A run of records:
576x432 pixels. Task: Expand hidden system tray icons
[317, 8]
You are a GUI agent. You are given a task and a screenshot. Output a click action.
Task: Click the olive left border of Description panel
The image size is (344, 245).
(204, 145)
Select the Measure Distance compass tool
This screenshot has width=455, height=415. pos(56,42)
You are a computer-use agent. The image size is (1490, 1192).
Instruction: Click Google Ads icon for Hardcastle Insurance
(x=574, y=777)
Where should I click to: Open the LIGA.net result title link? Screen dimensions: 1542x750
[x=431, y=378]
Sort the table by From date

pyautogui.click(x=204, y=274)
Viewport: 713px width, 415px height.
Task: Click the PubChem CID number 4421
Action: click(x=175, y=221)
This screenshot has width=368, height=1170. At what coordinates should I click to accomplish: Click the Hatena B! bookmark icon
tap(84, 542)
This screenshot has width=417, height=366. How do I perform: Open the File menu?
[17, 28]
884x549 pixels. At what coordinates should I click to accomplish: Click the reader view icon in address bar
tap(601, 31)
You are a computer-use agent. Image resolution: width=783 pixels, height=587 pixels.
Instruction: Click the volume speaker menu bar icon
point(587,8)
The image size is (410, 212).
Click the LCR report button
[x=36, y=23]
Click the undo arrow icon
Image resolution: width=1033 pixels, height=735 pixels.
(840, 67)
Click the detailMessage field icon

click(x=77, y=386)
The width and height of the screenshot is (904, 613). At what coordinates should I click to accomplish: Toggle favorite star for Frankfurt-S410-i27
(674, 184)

Task requirements: Put every line of the listing above into a numbered list, leaving out the blank lines.

Answer below:
1. 576x432 pixels. Task: Expand hidden system tray icons
2. [317, 8]
3. You are a GUI agent. You are given a task and a screenshot. Output a click action.
4. Task: Click the olive left border of Description panel
5. The image size is (344, 245).
6. (204, 145)
7. Select the Measure Distance compass tool
8. This screenshot has width=455, height=415. pos(56,42)
9. You are a computer-use agent. The image size is (1490, 1192).
10. Instruction: Click Google Ads icon for Hardcastle Insurance
11. (x=574, y=777)
12. Where should I click to: Open the LIGA.net result title link? Screen dimensions: 1542x750
13. [x=431, y=378]
14. Sort the table by From date
15. pyautogui.click(x=204, y=274)
16. Viewport: 713px width, 415px height.
17. Task: Click the PubChem CID number 4421
18. Action: click(x=175, y=221)
19. This screenshot has width=368, height=1170. At what coordinates should I click to accomplish: Click the Hatena B! bookmark icon
20. tap(84, 542)
21. This screenshot has width=417, height=366. How do I perform: Open the File menu?
22. [17, 28]
23. 884x549 pixels. At what coordinates should I click to accomplish: Click the reader view icon in address bar
24. tap(601, 31)
25. You are a computer-use agent. Image resolution: width=783 pixels, height=587 pixels.
26. Instruction: Click the volume speaker menu bar icon
27. point(587,8)
28. The image size is (410, 212).
29. Click the LCR report button
30. [x=36, y=23]
31. Click the undo arrow icon
32. Image resolution: width=1033 pixels, height=735 pixels.
33. (840, 67)
34. Click the detailMessage field icon
35. click(x=77, y=386)
36. The width and height of the screenshot is (904, 613). At what coordinates should I click to accomplish: Toggle favorite star for Frankfurt-S410-i27
37. (674, 184)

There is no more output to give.